Intelligent Recognition and Classification of Three Cardiac Conditions Using ECG Signals

International Conference on Significant Advances in Biomedical Engineering

April 27-29, 2015 Philadelphia, USA

Ali Işın

Scientific Tracks Abstracts: J Bioengineer & Biomedical

Abstract :

An electrocardiogram (ECG) is a bioelectrical signal which records the heart?s electrical activity versus time. It is an important diagnostic tool for assessing heart functions. In this study, pattern recognition techniques are used for the interpretation of an ECG signal. The techniques used in this pattern recognition application are, signal pre-processing, QRS detection, feature extraction and artificial neural network for signal and cardiac condition (healthy or a certain disease) classification. In this study, the signal processing and neural network toolbox are used in Matlab environment. The processed signal source came from the Massachusetts Institute of Technology Beth Israel Hospital (MIT-BIH) arrhythmia database which was developed for research in cardiac electrophysiology. Three conditions of ECG waveform were selected from MIT-BIH database for this study.
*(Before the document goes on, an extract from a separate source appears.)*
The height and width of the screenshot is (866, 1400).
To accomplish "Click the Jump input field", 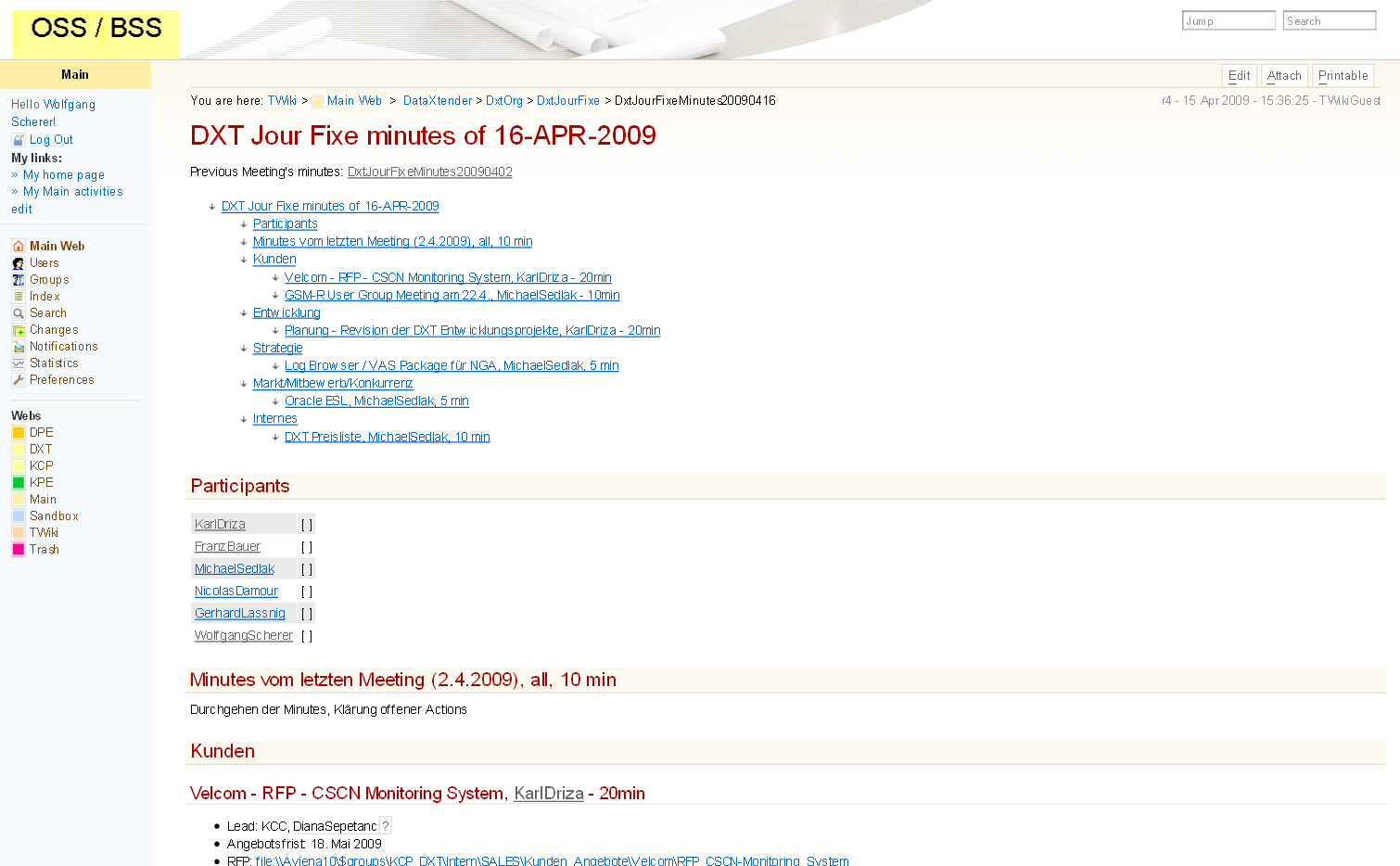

The ECG samples were pre-processed, then features representing the each sample were extracted to produce a set of features that can be used in a neural network to make the classification of samples and the recognition rates were recorded. The study is focused on finding a simple but reliable feature extraction method and best neural network structure to correctly classify the selected three different cardiac conditions. It was found that different structures of the neural network were able to obtain perfect training and testing recognition rates (based on our feature extraction method) as high as 100% for three different cardiac conditions. But network structure with 200 inputs, 7 hidden and 3 output neurons showed highest accuracy around 90% (0.8976)while obtaining recognition rate of %100.Also with this structure network showed its fastest training and testing times (around 7 and 0.9secs respectively). Training rates were always around 100% with each run of the program (training and testing) but testing differs between %86-%100 with accuracy values changing from 60%-%90 respectively. Based on these results, the method of using 200 sample values of the ECG between R-R intervals as feature values feeding the network can dramatically decrease the complexity of the neural network structure, which can increase the training and testing speed and the accuracy rate of the network classification.

Biography :

Ali Işın is a Senior Biomedical Engineer at Ministry of Health in Nicosia, Turkish Republic of Northern Cyprus (Northern Turkish part of Cyprus). He is also a Lecturer at Near East University, Biomedical Engineering Department, North Cyprus. He gained his Bsc Degree as first in class at University of Başkent, Ankara, Turkey on Biomedical Engineering. He started his Msc Degree studies at University of Essex, Colchester, United Kingdom on Computer Science-Brain Computer Interfaces and gained the degree at Near East University on Biomedical Engineering. He is currently working on his PHD degree on Biomedical Engineering at Near East University, North Cyprus.